La guerra impulsada por Estados Unidos e Israel contra Irán ha entrado en una fase de creciente incertidumbre. A más de 100 días del inicio de la ofensiva lanzada por Washington y Tel Aviv, el conflicto no ha logrado los objetivos anunciados por sus promotores y, por el contrario, ha ampliado la inestabilidad en Medio Oriente, provocado miles de víctimas y puesto en riesgo las negociaciones diplomáticas que buscaban evitar una escalada regional.
La reciente decisión de Irán de lanzar misiles y drones contra Israel, en respuesta a los ataques israelíes contra Líbano y objetivos vinculados a Hezbolá, marca un punto de inflexión.
A diferencia de ocasiones anteriores, Teherán no justificó su respuesta por una agresión directa contra su territorio, sino por los bombardeos israelíes contra uno de sus principales aliados regionales. La medida refleja un cambio estratégico que podría redefinir los equilibrios de poder en la región.
La respuesta iraní se produjo después de que Israel intensificara su invasión sobre territorio libanés mediante ataques contra posiciones atribuidas a Hezbolá en Beirut y otras zonas del sur del país. Aunque el impacto militar inmediato de los misiles iraníes fue limitado, el mensaje político fue contundente: Teherán dejó claro que considera los ataques contra sus aliados como una amenaza directa a sus propios intereses estratégicos.

Analistas internacionales consideran que la decisión responde a una nueva lectura de la realidad regional por parte de la dirigencia iraní. Después de meses de guerra, sanciones económicas y presión militar combinada de Estados Unidos e Israel, la República Islámica no colapsó ni enfrentó el levantamiento interno que algunos sectores occidentales pronosticaban.
En lugar de mostrarse debilitado, el liderazgo iraní parece convencido de que logró resistir una campaña destinada a erosionar su poder político y militar. Esa percepción ha fortalecido la idea de que puede actuar con mayor firmeza frente a Israel y Washington sin comprometer necesariamente las negociaciones diplomáticas.
La estrategia iraní también busca preservar la credibilidad del denominado Eje de la Resistencia, la red de aliados regionales integrada por Hezbolá, milicias iraquíes y otros grupos respaldados por Teherán. No responder a la invasión israelí de Líbano habría sido interpretado por sus socios como una señal de debilidad.

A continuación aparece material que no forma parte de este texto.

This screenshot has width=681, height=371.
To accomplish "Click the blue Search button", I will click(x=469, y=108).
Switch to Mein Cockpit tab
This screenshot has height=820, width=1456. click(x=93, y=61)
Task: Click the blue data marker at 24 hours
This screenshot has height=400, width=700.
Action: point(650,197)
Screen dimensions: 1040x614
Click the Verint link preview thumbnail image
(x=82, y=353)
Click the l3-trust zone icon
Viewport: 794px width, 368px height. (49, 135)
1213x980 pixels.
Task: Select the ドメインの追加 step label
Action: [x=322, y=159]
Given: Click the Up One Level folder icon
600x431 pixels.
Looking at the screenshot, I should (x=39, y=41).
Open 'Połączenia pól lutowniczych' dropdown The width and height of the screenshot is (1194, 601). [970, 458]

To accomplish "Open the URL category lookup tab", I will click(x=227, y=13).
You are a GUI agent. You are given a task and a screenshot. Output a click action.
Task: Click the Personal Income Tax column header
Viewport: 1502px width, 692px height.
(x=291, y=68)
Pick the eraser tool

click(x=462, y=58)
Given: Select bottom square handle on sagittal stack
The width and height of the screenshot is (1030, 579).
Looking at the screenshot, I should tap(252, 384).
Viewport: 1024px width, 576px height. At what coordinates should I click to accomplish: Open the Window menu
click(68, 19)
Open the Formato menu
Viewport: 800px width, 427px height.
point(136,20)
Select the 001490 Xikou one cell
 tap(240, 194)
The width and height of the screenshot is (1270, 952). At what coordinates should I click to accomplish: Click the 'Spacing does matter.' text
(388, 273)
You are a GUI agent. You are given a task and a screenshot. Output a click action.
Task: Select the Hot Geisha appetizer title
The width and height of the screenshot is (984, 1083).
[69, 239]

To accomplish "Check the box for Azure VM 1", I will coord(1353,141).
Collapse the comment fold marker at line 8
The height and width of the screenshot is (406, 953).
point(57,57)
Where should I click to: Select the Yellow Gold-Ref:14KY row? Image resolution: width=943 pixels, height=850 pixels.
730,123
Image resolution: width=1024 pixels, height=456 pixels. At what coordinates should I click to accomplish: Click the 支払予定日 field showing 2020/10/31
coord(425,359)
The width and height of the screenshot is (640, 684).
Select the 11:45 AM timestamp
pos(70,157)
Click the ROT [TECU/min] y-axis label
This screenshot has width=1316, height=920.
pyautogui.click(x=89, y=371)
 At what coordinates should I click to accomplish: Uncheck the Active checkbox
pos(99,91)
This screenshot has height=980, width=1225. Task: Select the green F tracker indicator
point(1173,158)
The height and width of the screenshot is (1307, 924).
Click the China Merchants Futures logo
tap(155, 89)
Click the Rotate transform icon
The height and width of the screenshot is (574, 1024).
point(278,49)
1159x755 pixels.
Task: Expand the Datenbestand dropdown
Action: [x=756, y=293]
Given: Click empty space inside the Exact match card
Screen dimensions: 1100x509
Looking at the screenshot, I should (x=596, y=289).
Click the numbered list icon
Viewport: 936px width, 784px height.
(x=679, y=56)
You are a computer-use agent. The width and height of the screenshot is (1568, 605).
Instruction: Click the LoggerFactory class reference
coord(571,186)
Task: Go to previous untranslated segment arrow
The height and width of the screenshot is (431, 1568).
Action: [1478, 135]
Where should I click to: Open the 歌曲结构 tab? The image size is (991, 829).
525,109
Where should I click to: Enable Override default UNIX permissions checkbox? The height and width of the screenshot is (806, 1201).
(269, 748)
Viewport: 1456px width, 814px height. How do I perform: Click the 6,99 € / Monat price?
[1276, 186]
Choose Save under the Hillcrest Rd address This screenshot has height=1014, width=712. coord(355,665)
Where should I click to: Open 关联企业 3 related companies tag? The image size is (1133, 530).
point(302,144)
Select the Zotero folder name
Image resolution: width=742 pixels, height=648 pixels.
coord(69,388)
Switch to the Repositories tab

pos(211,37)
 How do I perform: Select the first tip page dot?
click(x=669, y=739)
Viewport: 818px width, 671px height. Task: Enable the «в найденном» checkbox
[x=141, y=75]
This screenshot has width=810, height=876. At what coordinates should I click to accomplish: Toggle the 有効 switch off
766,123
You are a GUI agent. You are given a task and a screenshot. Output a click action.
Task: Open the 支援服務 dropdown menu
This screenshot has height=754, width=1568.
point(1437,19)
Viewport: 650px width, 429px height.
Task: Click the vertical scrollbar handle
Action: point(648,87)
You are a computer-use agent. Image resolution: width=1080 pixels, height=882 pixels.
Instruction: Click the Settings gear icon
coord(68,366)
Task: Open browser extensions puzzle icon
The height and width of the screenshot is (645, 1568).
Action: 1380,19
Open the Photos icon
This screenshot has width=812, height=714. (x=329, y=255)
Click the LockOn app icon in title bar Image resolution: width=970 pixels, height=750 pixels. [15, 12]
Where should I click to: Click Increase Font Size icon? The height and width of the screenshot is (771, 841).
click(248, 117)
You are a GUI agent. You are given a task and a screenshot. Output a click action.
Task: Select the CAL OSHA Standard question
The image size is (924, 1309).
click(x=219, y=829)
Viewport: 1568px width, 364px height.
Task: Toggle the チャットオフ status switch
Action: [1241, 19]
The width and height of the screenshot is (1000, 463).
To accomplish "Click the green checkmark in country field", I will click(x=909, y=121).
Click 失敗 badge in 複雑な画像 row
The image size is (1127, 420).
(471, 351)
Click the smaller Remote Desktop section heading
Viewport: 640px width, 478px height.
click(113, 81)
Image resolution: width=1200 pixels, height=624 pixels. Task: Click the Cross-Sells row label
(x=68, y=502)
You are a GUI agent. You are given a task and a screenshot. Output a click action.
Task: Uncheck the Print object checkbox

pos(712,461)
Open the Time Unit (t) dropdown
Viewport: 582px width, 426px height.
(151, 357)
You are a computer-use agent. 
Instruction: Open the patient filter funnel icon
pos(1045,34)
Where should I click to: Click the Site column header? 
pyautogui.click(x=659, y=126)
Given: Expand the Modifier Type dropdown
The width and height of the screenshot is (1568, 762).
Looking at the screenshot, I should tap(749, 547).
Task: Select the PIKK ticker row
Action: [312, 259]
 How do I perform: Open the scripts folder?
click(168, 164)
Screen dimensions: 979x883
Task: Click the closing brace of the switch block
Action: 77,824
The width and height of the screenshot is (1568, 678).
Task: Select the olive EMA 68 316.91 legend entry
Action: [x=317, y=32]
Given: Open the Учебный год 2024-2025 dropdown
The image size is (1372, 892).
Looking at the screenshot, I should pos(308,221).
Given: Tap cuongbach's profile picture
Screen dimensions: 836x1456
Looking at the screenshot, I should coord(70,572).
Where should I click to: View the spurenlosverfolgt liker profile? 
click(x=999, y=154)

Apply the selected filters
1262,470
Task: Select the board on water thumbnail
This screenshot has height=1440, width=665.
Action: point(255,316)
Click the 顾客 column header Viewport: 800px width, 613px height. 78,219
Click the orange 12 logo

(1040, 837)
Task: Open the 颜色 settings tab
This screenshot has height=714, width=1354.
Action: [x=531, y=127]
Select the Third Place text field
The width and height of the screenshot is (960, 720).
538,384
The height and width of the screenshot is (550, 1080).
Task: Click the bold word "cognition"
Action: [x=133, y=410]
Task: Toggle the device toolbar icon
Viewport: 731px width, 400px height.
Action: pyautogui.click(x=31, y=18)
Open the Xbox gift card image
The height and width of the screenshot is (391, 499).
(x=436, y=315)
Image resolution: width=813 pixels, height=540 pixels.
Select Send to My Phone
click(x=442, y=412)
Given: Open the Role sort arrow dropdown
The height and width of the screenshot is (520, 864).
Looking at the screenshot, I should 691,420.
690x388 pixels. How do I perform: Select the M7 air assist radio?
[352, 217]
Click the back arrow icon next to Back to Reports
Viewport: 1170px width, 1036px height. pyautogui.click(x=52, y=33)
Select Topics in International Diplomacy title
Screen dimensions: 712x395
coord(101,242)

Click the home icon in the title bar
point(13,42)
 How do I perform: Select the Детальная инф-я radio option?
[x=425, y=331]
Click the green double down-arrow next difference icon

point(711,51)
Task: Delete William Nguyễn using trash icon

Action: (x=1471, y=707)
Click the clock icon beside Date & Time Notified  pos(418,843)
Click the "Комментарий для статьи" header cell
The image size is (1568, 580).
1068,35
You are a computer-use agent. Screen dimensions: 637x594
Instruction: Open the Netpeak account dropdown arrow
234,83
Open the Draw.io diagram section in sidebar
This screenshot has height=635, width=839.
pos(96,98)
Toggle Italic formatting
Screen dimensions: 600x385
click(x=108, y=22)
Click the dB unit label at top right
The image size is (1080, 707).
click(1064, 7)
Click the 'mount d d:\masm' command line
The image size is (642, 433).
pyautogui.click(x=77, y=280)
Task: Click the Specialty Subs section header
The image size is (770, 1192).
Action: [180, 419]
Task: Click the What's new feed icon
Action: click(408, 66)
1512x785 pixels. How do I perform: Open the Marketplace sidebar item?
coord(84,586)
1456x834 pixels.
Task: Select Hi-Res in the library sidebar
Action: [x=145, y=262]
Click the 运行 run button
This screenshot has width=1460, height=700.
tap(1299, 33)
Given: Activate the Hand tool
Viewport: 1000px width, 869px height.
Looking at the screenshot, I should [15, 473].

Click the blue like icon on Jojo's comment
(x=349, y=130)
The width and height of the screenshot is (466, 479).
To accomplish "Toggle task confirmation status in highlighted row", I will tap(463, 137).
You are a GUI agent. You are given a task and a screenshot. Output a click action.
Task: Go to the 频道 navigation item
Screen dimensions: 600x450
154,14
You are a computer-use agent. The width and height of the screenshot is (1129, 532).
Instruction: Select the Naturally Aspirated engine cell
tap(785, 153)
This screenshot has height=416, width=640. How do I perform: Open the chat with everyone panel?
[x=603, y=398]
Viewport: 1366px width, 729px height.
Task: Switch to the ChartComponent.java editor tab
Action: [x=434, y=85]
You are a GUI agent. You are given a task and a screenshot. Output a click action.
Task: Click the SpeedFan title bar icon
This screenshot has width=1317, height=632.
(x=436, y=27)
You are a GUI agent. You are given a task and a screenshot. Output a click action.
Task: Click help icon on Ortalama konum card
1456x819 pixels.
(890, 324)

Cuando Donald Trump ordenó junto con Israel el inicio de la ofensiva contra Irán el 28 de febrero, la Casa Blanca aseguró que la campaña sería rápida y decisiva. Sin embargo, más de tres meses después, la guerra continúa sin una victoria clara y con costos humanos, económicos y políticos cada vez más elevados.
Según cifras oficiales, el conflicto ha dejado cerca de 3 mil 500 muertos y más de 26 mil heridos en Irán. En Israel se reportan 26 fallecidos y casi 8 mil lesionados. En Líbano, escenario de la invasión israelí contra posiciones vinculadas a Hezbolá, las autoridades contabilizan más de 3 mil 600 muertos y más de 11 mil heridos.
La ofensiva tampoco ha logrado algunos de sus principales objetivos. El gobierno iraní sigue en pie, la Guardia Revolucionaria mantiene el control de las estructuras de seguridad y el programa nuclear continúa siendo uno de los principales puntos de desacuerdo en las negociaciones.
El desgaste comienza a sentirse incluso dentro de Estados Unidos. Una resolución aprobada recientemente por la Cámara de Representantes busca limitar la capacidad de Trump para continuar las hostilidades sin autorización legislativa, reflejando el creciente rechazo político a una guerra cada vez más impopular.
Las encuestas muestran además un deterioro en el respaldo ciudadano. Una mayoría de estadounidenses desaprueba la gestión de Trump en el conflicto y atribuye a la guerra parte del incremento en los precios de la energía y el combustible.
Mientras Washington insiste en que un acuerdo todavía es posible, la realidad sobre el terreno muestra un escenario mucho más complejo. La continuidad de la invasión israelí en Líbano, las represalias iraníes y la falta de confianza entre las partes han convertido la región en un polvorín donde cualquier incidente puede desencadenar una nueva escalada.
Lo que comenzó como una campaña presentada por Estados Unidos e Israel como una intervención rápida para debilitar a Irán ha terminado fortaleciendo la percepción de resistencia del gobierno iraní y aumentando la incertidumbre sobre el futuro de Medio Oriente.